# Problemas con las X

## Guest

Al instalarlas compilaron sin ningun problema y el entorno grafico (fluxbox primero y enlightenment despues) tb compilaron sin problemas. El caso que cuando arranco las X con startx, despues de haber metido un exec /ruta/de/ejecutable en $HOME/.xinitrc y haber configurado perfectamente el servidor X con xf86config me da el siguiente error (con los dos entornos, E y fluxbox):

WiRe portage # startx

hostname: Unknown host

XFree86 Version 4.2.0 / X Window System

(protocol Version 11, revision 0, vendor release 6600)

Release Date: 18 January 2002

        If the server is older than 6-12 months, or if your card is

        newer than the above date, look for a newer version before

        reporting problems.  (See http://www.XFree86.Org/)
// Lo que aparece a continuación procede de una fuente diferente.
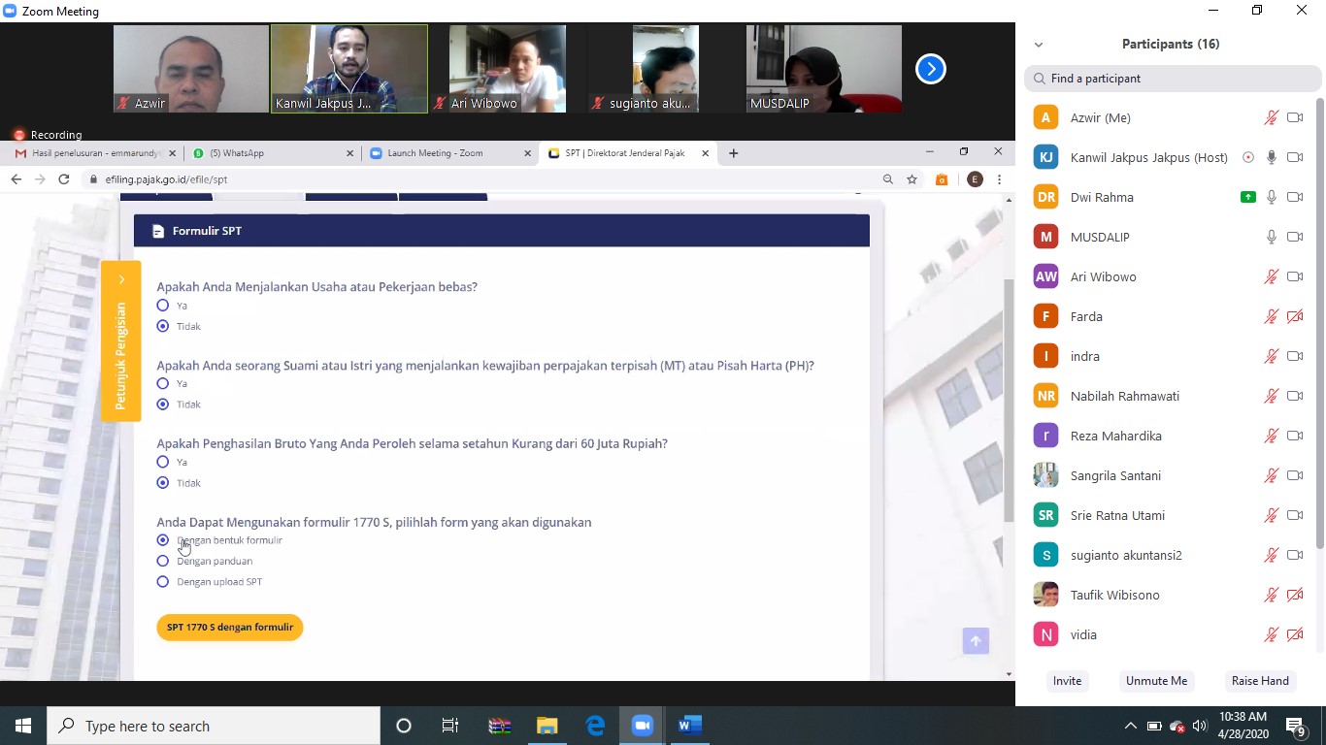Click the Find a participant search field
Viewport: 1326px width, 745px height.
(x=1173, y=79)
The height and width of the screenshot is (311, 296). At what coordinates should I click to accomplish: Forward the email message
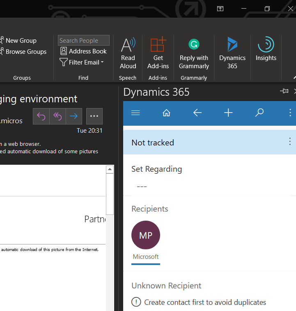click(x=74, y=116)
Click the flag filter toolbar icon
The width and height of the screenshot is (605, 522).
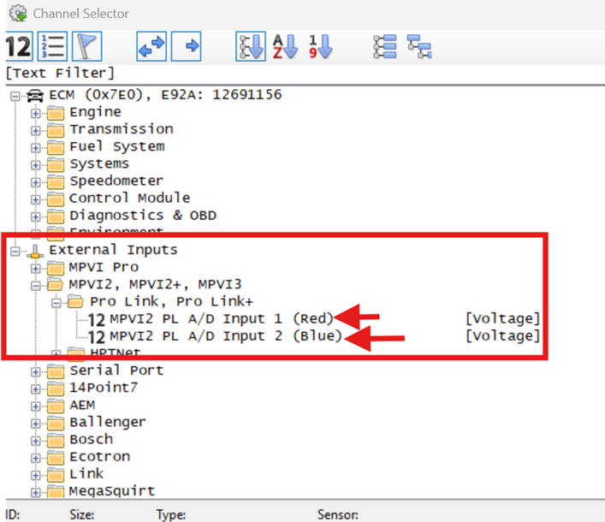pos(86,46)
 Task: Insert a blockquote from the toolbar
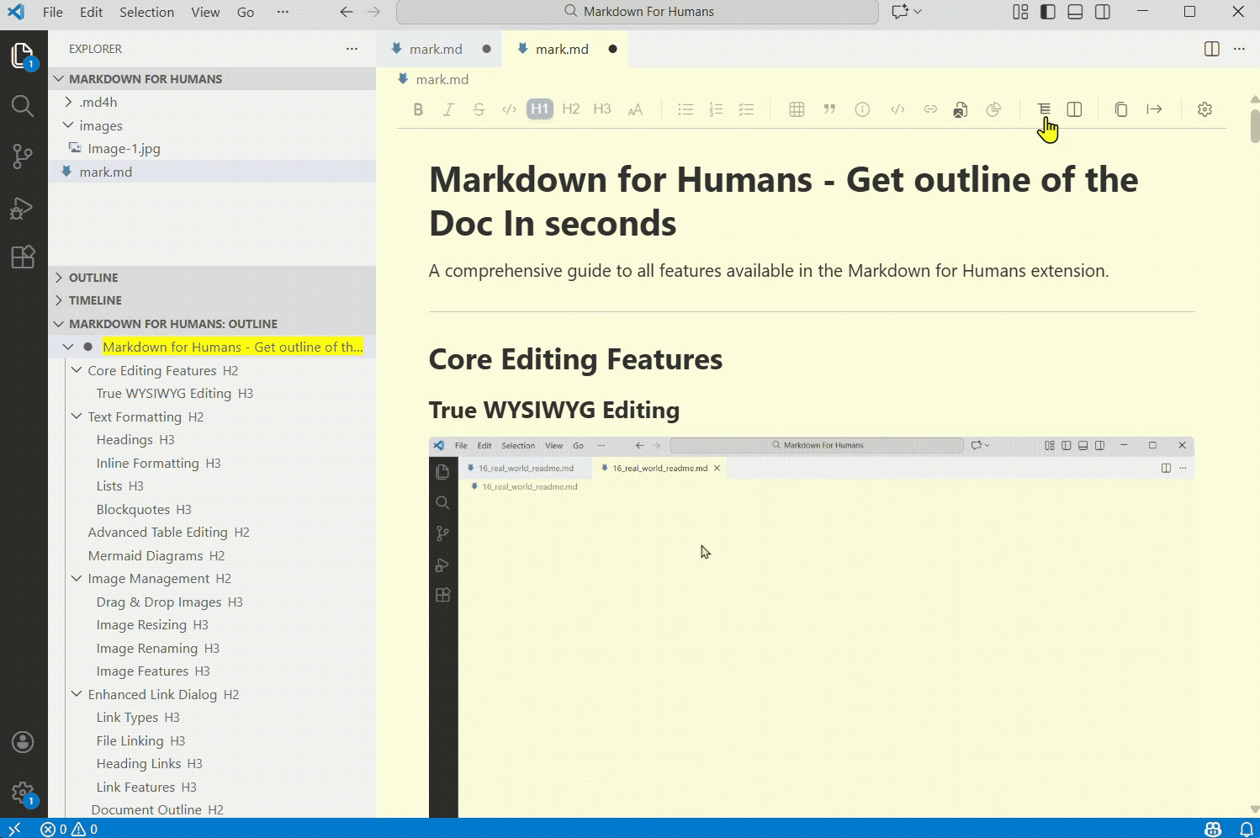[x=829, y=109]
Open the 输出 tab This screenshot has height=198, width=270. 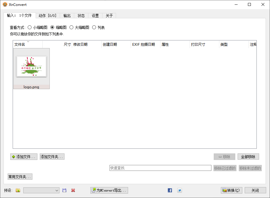(x=67, y=16)
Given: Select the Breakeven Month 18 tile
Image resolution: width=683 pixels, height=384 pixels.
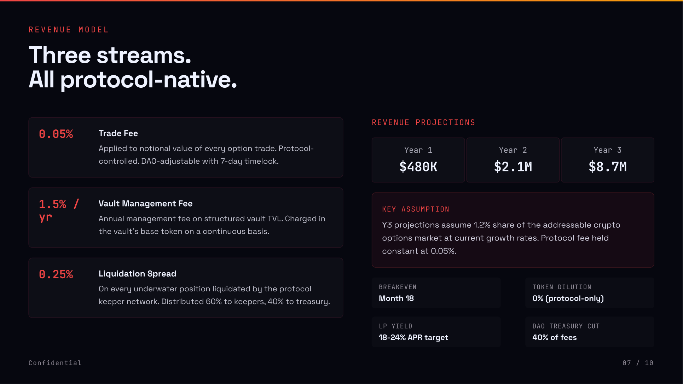Looking at the screenshot, I should (x=436, y=293).
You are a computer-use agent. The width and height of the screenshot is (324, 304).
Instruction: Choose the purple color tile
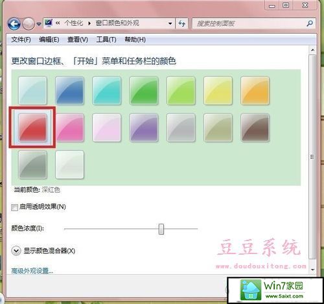tap(144, 128)
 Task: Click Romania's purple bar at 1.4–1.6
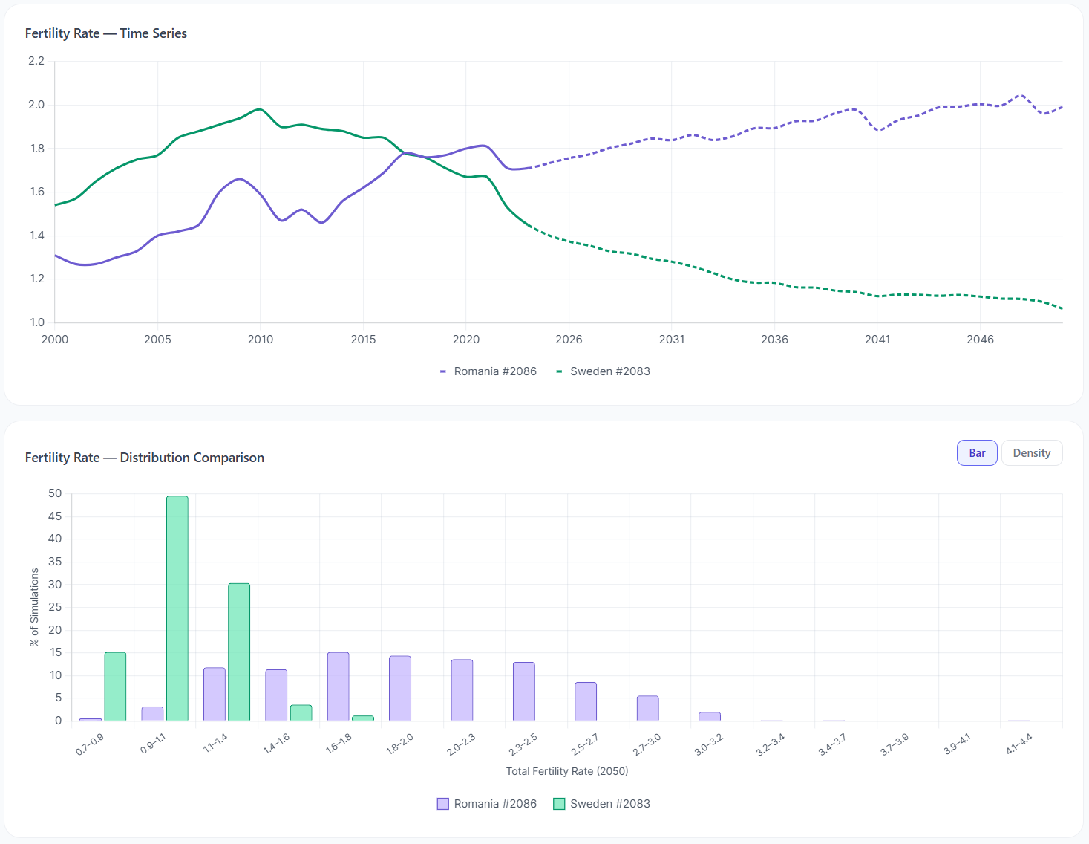(276, 695)
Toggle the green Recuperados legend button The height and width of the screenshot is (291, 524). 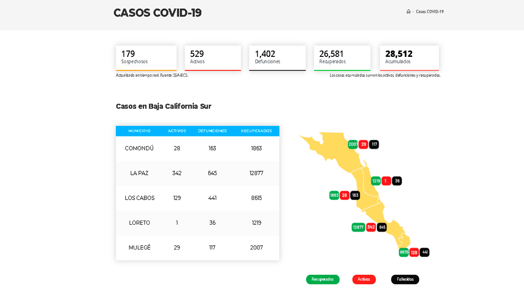tap(322, 279)
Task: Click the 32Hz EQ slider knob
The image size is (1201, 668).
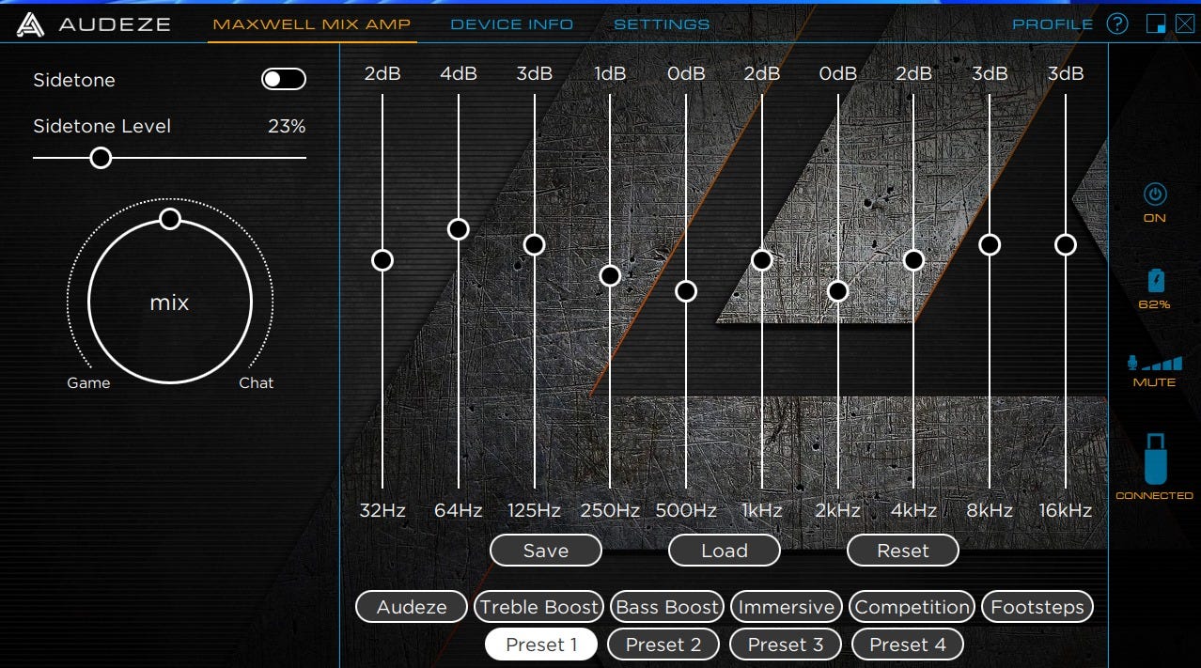Action: [382, 260]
Build Operating System: Linux 2.4.19-gentoo-r7 i686 [ELF]

Module Loader present

Markers: (--) probed, (**) from config file, (==) default setting,

         (++) from command line, (!!) notice, (II) informational,

         (WW) warning, (EE) error, (NI) not implemented, (??) unknown.

(==) Log file: "/var/log/XFree86.0.log", Time: Mon Sep  2 21:32:04 2002

(==) Using config file: "/etc/X11/XF86Config"

XIO:  fatal IO error 104 (Connection reset by peer) on X server ":0.0"

      after 0 requests (0 known processed) with 0 events remaining.

Y al editar el fichero /var/log/XFree86.0.log no veo ningun error:

XFree86 Version 4.2.0 / X Window System

(protocol Version 11, revision 0, vendor release 6600)

Release Date: 18 January 2002

        If the server is older than 6-12 months, or if your card is

        newer than the above date, look for a newer version before

        reporting problems.  (See http://www.XFree86.Org/)

Build Operating System: Linux 2.4.19-gentoo-r7 i686 [ELF]

Module Loader present

Markers: (--) probed, (**) from config file, (==) default setting,

         (++) from command line, (!!) notice, (II) informational,

         (WW) warning, (EE) error, (NI) not implemented, (??) unknown.

(==) Log file: "/var/log/XFree86.0.log", Time: Mon Sep  2 21:32:04 2002

(==) Using config file: "/etc/X11/XF86Config"

(==) ServerLayout "Simple Layout"

(**) |-->Screen "Screen 1" (0)

(**) |   |-->Monitor "adi"

(**) |   |-->Device "ati"

(**) |-->Input Device "Mouse1"

(**) |-->Input Device "Keyboard1"

(**) Option "AutoRepeat" "500 30"

(**) Option "XkbRules" "xfree86"

(**) XKB: rules: "xfree86"

(**) Option "XkbModel" "pc104"

(**) XKB: model: "pc104"

(**) Option "XkbLayout" "es"

(**) XKB: layout: "es"

(==) Keyboard: CustomKeycode disabled

(**) FontPath set to "/usr/X11R6/lib/X11/fonts/local/,/usr/X11R6/lib/X11/fonts/misc/,/usr/X11R6/lib/X11/fonts/75dpi/:unscaled,/usr/X11R6/lib/X11/fonts/100dpi/:unscaled,/usr/X11R6/lib/X11/fonts/Type1/,/usr/X11R6/lib/X11/fonts/Speedo/,/usr/X11R6/lib/X11/fonts/75dpi/,/usr/X11R6/lib/X11/fonts/100dpi/"

(**) RgbPath set to "/usr/X11R6/lib/X11/rgb"

(==) ModulePath set to "/usr/X11R6/lib/modules"

(--) using VT number 11

(II) Open APM successful

(II) Module ABI versions:

        XFree86 ANSI C Emulation: 0.1

        XFree86 Video Driver: 0.5

        XFree86 XInput driver : 0.3

        XFree86 Server Extension : 0.1

        XFree86 Font Renderer : 0.3

(II) Loader running on linux

(II) LoadModule: "bitmap"

(II) Loading /usr/X11R6/lib/modules/fonts/libbitmap.a

(II) Module bitmap: vendor="The XFree86 Project"

        compiled for 4.2.0, module version = 1.0.0

        Module class: XFree86 Font Renderer

        ABI class: XFree86 Font Renderer, version 0.3

Alguien me puede echar un cable para solucionar este problemilla? Gracias por adelantado  :Wink: 

----------

## UNIX4ALL

hostname: Unknown host 

eso me da mala espina, tienes puesto correctament el nombre de tu maquina y tienes rulando el loopback de la red ¿? 127.0.0.1

Saludos

----------

## Guest

echo 127.0.0.1 > /etc/hostname 

con eso ya no me dice lo de unknown host, pero siguen sin arrancar las X

----------